## Folded Fractions

### Liz West

#### Description

Students use various geometric shapes to represent fractional parts.

#### Objectives

The student writes informally (for example, journal entries, reading response, poetry).

The student represents, compares, and explains halves, thirds, quarters, and eighths as part of a whole and part of a set, using concrete materials and drawings.

#### Materials

-Small brown paper sacks, one for every two children
-10 pre-cut geometric shapes for each paper sack (two circles, two triangles, three squares, and three rectangles)
-One sheet of paper for each student

#### Preparations

-Gather materials, (paper and small paper sacks)
-Cut three rectangles, three squares, two circles and two triangles for each set of partners
-Write the numbers 2 and 4 on the circles, 2 and 3 on the triangles, and 2,3,and 4 on the squares and rectangles.
-Place three squares, three rectangles, two circles, and two triangles in each bag.

#### Procedures

1. Explain to the class that today, they will be working with different shapes and dividing them into equal parts.

2. Tell them that they will be working with a partner to complete the activity.

3. Pass out the brown paper sacks to each pair of students.

4. Explain to the students that one person will take a shape out of the paper bag and will fold the shape into the number of equal parts that is written on that shape. For example, if the shape is a square with the number four written on it, then the child would have to fold the paper to make four equal parts.

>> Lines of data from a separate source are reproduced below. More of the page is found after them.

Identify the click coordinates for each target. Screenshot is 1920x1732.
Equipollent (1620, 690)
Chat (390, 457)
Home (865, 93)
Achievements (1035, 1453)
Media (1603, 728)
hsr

5. Then, the partner checks the work.

6. Instruct the children to take turns, each time picking a new shape from the bag.

7. When the students have used all of the shapes in their bags, have them write on their sheets of paper what they learned about making equal (fractional ) parts. Students should be able to deduce that the more times an object is folded or the more parts there are, the smaller the fraction.

#### Assessments

Student assessment will be based on how well the students are able to communicate their ideas on paper. This would be for the Sunshine State Standard as well as the Goal 3 Standard. Satisfactory - Student shows an understanding of the concept and is able to communicate the ideas effectively. Needs Improvement - Student does not understand the concept and is not able to communicate the ideas. For children who have difficulty with writing at this point, this could be done orally or by teacher observation.